## DATA RECORDS:
- Opening Delimiter -
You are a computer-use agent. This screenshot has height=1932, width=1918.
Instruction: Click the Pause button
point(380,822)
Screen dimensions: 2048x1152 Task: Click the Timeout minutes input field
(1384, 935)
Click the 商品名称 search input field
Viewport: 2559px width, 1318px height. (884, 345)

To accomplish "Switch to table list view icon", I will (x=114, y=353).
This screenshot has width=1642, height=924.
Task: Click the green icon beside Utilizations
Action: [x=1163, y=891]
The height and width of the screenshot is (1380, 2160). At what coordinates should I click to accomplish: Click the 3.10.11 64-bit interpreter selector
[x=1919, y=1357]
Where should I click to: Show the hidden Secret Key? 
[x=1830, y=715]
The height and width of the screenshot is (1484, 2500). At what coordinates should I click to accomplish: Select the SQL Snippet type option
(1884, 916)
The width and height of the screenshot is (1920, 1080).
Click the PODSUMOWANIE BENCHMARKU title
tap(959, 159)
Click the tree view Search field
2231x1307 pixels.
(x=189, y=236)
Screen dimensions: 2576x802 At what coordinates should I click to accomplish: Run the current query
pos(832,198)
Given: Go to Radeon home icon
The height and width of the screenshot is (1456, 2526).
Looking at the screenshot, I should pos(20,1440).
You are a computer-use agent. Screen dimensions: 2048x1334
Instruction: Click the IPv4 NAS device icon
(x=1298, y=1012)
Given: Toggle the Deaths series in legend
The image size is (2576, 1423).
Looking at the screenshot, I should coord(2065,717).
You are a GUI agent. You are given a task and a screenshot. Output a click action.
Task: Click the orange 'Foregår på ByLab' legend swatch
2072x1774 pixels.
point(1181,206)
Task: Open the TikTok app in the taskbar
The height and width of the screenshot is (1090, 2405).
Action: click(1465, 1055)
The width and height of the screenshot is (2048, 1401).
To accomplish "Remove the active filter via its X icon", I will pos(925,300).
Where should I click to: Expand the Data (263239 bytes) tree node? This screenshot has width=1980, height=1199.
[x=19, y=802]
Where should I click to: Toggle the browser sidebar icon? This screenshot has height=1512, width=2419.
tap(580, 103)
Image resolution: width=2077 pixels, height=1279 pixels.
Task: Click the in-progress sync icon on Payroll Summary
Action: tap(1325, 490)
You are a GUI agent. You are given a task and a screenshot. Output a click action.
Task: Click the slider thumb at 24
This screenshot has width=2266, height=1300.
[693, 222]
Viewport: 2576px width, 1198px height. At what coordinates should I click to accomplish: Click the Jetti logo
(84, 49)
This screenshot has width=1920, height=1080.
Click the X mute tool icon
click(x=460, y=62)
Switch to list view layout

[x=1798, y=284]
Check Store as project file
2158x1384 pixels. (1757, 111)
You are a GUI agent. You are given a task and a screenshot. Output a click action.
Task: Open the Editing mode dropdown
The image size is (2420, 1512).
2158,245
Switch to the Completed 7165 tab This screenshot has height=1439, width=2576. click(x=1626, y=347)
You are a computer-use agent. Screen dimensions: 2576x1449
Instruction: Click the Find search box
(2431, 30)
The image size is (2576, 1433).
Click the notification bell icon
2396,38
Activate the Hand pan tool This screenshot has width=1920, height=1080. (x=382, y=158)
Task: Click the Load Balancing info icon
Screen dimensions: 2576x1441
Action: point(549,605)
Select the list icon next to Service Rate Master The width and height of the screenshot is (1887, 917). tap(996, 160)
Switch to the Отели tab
- Closing Delimiter -
## ACTIVITY:
The listing above is to be transcribed exactly. Include every line.

## THE COMPLETED TASK:
You are a computer-use agent. This screenshot has height=1932, width=1918.
Instruction: Click the Pause button
point(380,822)
Screen dimensions: 2048x1152 Task: Click the Timeout minutes input field
(1384, 935)
Click the 商品名称 search input field
Viewport: 2559px width, 1318px height. (884, 345)

To accomplish "Switch to table list view icon", I will (x=114, y=353).
This screenshot has width=1642, height=924.
Task: Click the green icon beside Utilizations
Action: [x=1163, y=891]
The height and width of the screenshot is (1380, 2160). At what coordinates should I click to accomplish: Click the 3.10.11 64-bit interpreter selector
[x=1919, y=1357]
Where should I click to: Show the hidden Secret Key? 
[x=1830, y=715]
The height and width of the screenshot is (1484, 2500). At what coordinates should I click to accomplish: Select the SQL Snippet type option
(1884, 916)
The width and height of the screenshot is (1920, 1080).
Click the PODSUMOWANIE BENCHMARKU title
tap(959, 159)
Click the tree view Search field
2231x1307 pixels.
(x=189, y=236)
Screen dimensions: 2576x802 At what coordinates should I click to accomplish: Run the current query
pos(832,198)
Given: Go to Radeon home icon
The height and width of the screenshot is (1456, 2526).
Looking at the screenshot, I should pos(20,1440).
You are a computer-use agent. Screen dimensions: 2048x1334
Instruction: Click the IPv4 NAS device icon
(x=1298, y=1012)
Given: Toggle the Deaths series in legend
The image size is (2576, 1423).
Looking at the screenshot, I should coord(2065,717).
You are a GUI agent. You are given a task and a screenshot. Output a click action.
Task: Click the orange 'Foregår på ByLab' legend swatch
2072x1774 pixels.
point(1181,206)
Task: Open the TikTok app in the taskbar
The height and width of the screenshot is (1090, 2405).
Action: click(1465, 1055)
The width and height of the screenshot is (2048, 1401).
To accomplish "Remove the active filter via its X icon", I will pos(925,300).
Where should I click to: Expand the Data (263239 bytes) tree node? This screenshot has width=1980, height=1199.
[x=19, y=802]
Where should I click to: Toggle the browser sidebar icon? This screenshot has height=1512, width=2419.
tap(580, 103)
Image resolution: width=2077 pixels, height=1279 pixels.
Task: Click the in-progress sync icon on Payroll Summary
Action: tap(1325, 490)
You are a GUI agent. You are given a task and a screenshot. Output a click action.
Task: Click the slider thumb at 24
This screenshot has width=2266, height=1300.
[693, 222]
Viewport: 2576px width, 1198px height. At what coordinates should I click to accomplish: Click the Jetti logo
(84, 49)
This screenshot has width=1920, height=1080.
Click the X mute tool icon
click(x=460, y=62)
Switch to list view layout

[x=1798, y=284]
Check Store as project file
2158x1384 pixels. (1757, 111)
You are a GUI agent. You are given a task and a screenshot. Output a click action.
Task: Open the Editing mode dropdown
The image size is (2420, 1512).
2158,245
Switch to the Completed 7165 tab This screenshot has height=1439, width=2576. click(x=1626, y=347)
You are a computer-use agent. Screen dimensions: 2576x1449
Instruction: Click the Find search box
(2431, 30)
The image size is (2576, 1433).
Click the notification bell icon
2396,38
Activate the Hand pan tool This screenshot has width=1920, height=1080. (x=382, y=158)
Task: Click the Load Balancing info icon
Screen dimensions: 2576x1441
Action: point(549,605)
Select the list icon next to Service Rate Master The width and height of the screenshot is (1887, 917). tap(996, 160)
Switch to the Отели tab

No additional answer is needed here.